(begin)
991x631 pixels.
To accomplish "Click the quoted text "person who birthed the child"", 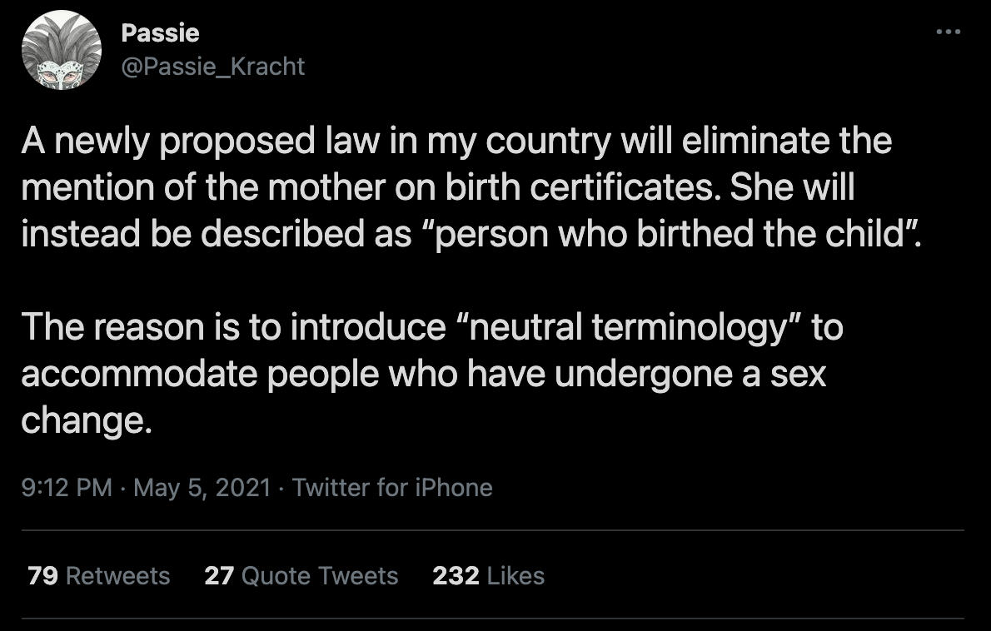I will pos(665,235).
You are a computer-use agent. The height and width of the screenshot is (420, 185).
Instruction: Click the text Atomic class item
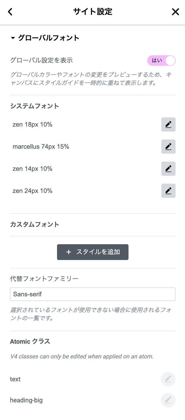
(end)
(begin)
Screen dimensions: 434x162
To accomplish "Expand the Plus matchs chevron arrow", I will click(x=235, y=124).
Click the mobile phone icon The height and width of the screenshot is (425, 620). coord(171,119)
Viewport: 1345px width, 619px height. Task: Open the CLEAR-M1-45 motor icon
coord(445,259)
(end)
(begin)
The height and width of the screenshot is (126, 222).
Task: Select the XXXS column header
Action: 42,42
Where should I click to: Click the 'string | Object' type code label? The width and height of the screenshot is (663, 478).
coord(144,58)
(end)
STATED GOAL | Reproduce the entries without changes, everything from the line containing "Where should I" down to the line containing "coord(144,58)".

RESULT |
Where should I click to: Click the 'string | Object' type code label? The width and height of the screenshot is (663, 478).
coord(144,58)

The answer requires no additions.